* **ASSIGNMENT**: Of all the lines below, output only those starting at the one with "Image resolution: width=1512" and ending at the one with "Task: Select Loupe", both ends included, exactly as written.
======== INPUT DATA ========
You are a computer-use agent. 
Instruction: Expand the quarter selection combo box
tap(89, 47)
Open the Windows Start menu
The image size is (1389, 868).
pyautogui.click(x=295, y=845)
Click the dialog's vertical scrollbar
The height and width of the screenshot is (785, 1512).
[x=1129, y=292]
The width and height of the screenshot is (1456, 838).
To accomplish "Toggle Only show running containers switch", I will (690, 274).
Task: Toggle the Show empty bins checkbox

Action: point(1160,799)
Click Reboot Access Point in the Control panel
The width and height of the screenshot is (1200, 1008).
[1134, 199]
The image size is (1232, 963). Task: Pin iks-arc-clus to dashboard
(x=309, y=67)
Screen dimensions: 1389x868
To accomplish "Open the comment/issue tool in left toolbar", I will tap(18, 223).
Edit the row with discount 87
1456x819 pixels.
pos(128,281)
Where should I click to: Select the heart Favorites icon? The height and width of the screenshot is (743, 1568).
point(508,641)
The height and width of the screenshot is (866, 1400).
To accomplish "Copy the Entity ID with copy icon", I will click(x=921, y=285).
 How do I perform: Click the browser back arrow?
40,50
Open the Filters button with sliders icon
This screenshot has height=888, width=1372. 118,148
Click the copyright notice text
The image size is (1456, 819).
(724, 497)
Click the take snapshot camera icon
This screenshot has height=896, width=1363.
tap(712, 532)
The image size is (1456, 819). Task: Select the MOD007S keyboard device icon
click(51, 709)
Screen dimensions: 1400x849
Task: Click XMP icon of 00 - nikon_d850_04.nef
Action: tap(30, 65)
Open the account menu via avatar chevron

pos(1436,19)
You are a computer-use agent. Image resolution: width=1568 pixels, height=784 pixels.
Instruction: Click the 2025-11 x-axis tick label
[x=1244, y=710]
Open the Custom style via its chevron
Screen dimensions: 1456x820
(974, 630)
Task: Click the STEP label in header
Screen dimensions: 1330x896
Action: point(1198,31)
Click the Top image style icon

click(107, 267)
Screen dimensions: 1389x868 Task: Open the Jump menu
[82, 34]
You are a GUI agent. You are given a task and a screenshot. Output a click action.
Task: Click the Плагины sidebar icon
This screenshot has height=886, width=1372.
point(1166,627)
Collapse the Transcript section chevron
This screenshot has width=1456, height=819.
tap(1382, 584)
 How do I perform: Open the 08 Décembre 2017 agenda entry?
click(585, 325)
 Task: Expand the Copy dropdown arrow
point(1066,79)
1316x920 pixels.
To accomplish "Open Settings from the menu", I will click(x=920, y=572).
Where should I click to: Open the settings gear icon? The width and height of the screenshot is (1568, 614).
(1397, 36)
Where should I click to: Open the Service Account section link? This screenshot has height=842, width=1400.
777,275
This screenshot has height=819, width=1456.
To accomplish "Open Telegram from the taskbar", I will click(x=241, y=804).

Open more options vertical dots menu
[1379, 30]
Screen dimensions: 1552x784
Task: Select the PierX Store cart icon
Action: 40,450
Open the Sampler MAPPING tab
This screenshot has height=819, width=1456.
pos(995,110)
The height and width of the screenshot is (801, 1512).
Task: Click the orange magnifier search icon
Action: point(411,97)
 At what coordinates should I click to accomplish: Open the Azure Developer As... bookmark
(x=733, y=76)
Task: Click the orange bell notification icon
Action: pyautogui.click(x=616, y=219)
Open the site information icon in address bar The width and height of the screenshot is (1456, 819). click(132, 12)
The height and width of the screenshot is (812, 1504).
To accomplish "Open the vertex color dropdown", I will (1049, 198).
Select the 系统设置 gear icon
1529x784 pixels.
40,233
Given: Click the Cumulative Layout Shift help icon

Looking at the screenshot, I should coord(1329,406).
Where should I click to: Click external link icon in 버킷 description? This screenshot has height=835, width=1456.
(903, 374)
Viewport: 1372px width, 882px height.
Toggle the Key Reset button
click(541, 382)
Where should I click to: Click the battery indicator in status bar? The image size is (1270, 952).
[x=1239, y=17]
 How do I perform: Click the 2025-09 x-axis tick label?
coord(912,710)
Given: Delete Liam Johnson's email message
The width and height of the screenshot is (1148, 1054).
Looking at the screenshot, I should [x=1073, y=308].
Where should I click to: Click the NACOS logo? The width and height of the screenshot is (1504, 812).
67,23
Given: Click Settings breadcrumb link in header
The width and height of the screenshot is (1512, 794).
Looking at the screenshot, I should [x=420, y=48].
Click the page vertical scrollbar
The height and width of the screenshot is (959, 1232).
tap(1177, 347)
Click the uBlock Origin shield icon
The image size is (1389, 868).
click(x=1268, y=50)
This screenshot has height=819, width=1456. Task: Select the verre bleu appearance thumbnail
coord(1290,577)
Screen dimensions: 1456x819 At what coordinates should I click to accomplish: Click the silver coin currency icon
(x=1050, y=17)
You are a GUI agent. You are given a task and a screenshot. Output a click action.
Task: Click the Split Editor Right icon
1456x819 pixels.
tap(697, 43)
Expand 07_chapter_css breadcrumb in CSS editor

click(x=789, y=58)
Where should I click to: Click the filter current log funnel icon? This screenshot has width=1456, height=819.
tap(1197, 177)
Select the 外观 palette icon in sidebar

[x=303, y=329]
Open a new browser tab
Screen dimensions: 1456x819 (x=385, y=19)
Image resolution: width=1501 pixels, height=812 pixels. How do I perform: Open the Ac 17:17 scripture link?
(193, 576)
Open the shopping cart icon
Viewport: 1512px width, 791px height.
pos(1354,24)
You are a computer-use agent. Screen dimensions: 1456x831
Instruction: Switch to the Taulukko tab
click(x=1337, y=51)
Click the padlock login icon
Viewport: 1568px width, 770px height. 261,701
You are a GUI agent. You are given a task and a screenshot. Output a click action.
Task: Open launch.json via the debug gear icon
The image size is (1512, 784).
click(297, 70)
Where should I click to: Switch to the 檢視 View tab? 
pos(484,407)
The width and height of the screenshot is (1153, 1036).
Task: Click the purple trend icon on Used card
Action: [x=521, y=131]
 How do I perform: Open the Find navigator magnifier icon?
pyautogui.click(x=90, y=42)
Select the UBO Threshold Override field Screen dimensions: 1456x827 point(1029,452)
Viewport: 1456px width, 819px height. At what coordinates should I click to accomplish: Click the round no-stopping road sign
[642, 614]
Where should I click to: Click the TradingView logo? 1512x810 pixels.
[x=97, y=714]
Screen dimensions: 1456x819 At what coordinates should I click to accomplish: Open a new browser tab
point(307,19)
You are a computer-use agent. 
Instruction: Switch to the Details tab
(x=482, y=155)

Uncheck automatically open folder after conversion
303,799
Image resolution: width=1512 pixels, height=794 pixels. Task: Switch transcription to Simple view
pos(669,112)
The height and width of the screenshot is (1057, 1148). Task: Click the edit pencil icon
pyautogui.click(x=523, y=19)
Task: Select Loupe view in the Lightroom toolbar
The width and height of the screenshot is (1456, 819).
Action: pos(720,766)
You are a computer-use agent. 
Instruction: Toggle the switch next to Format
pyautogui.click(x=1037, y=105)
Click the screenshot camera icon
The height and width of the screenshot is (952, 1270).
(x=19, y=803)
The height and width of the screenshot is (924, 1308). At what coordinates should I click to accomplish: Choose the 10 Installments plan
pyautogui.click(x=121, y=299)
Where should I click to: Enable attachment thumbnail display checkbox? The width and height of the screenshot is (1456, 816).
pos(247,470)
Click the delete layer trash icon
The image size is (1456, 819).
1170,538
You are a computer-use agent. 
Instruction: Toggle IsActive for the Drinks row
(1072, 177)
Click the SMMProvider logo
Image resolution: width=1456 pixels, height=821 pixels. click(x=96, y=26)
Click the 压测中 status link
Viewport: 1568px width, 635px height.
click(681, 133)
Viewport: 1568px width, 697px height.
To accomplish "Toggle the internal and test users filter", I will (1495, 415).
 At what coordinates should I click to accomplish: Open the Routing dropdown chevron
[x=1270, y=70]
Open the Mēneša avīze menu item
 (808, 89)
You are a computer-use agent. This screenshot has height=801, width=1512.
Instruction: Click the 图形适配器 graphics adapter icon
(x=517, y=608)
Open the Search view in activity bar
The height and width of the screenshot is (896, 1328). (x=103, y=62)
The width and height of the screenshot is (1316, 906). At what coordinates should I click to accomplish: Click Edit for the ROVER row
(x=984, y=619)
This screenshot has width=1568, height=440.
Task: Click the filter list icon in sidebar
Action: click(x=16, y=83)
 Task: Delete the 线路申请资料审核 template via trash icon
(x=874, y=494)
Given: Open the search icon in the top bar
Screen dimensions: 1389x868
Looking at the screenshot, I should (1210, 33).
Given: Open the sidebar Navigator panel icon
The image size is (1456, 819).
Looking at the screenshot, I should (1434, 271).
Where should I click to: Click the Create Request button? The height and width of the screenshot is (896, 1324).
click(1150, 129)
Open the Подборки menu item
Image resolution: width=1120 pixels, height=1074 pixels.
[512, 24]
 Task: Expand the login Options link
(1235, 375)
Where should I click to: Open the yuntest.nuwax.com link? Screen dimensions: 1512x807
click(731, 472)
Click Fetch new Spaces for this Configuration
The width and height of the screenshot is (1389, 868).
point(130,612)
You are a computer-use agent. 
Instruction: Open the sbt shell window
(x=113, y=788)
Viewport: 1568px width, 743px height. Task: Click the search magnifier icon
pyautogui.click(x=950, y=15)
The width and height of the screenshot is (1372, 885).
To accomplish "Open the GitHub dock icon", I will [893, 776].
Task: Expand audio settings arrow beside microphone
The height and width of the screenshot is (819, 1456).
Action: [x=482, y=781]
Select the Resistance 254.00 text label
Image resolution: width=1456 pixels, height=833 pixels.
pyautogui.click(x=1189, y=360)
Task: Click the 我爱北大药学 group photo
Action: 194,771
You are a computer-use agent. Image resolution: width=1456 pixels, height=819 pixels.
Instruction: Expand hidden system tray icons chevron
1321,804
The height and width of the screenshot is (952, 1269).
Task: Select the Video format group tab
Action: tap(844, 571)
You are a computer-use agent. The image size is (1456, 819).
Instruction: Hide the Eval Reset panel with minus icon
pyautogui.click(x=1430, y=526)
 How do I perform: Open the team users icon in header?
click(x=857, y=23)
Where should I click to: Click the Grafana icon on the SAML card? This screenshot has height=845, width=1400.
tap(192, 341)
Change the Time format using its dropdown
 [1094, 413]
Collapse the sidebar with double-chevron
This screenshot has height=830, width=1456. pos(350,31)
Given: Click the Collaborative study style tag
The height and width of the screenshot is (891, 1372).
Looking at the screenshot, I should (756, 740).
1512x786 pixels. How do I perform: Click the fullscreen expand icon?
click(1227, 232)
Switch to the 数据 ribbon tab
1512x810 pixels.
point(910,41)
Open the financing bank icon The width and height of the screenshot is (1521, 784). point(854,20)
========
* **WRITTEN ANSWER**:
Image resolution: width=1512 pixels, height=794 pixels. Task: Switch transcription to Simple view
pos(669,112)
The height and width of the screenshot is (1057, 1148). Task: Click the edit pencil icon
pyautogui.click(x=523, y=19)
Task: Select Loupe view in the Lightroom toolbar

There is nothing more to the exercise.